Contour skewing in linear regression cost function for two features

261 Views Asked by At

In a Machine Learning tutorial, I came across the following equation for a the cost function of linear regression.

$$T(\theta)=(\frac{1}{2m})(\sum_1^m{(\theta_0+\theta_1x_1^i+\theta_2x_2^i+...+\theta_nx_n^i - y^i)^2}) $$

m is the number of known results and n is the number of features. Take n=2 and does not consider theta_0, and draw the T against theta_1 and theta_2, we would get a set of contours.

If the range of x1 is 0 to 1000 and the range of x2 is 0 to 1, it says that the contours skew towards the theta_2 axis. Could someone please show how one can get to that conclusion mathematically ?

1

There are 1 best solutions below

1
On

In matrix notation we have $$ T(\theta) = \frac{1}{2m}\lVert A \theta - y\rVert_2^2 $$ where $$ A = \left( \begin{array}{cc} 1_m & X \\ \end{array} \right) \in \mathbb{R}^{m\times(1+n)} $$ For $n=2$ we can draw level curves $$ C = T(\theta) = \frac{1}{2m} \lVert \theta_0 1_m + \theta_1 x_1 + \theta_2 x_2 - y \rVert_2^2 $$ Rough estimation: As $x_1$ has components up to 1000 times larger than those of $x_2$, $\theta_1$ needs to be up to $1000$ times smaller than $\theta_2$ to make a comparable contribution to $T$ like $\theta_2$. Plotted with equal scale, the contours will be slim along the $\theta_1$-axis and high along the $\theta_2$-axis.

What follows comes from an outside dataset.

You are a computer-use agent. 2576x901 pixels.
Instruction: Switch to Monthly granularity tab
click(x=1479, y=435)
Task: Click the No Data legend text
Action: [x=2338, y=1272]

Alternative estimation: \begin{align} \partial T/\partial \theta_i &= \frac{1}{m} \left(\theta_0 1_m + \theta_1 x_1 + \theta_2 x_2 - y\right)^T x_i \quad (i \in \{1,2\}) \\ &= \frac{1}{m} (A\theta-y)^T x_i \\ &= \frac{1}{m} \lVert A\theta-y\rVert_2 \lVert x_i \rVert_2 \cos \alpha_i \\ \end{align} So the $i$-th component of the gradient of $T$ is proportional to the length of $x_i$ which is about $\sqrt{m} \lvert \bar{x}_i\rvert$. This means the $1$-component of the gradient is up to $1000$ times larger than the $2$-component. The gradient is orthogonal to the level curves. If both axes are scaled the same, and level curves are plotted, they will be orthogonal to the gradient which points mostly in $1$-direction, so the level curve extends mostliy in $2$-direction.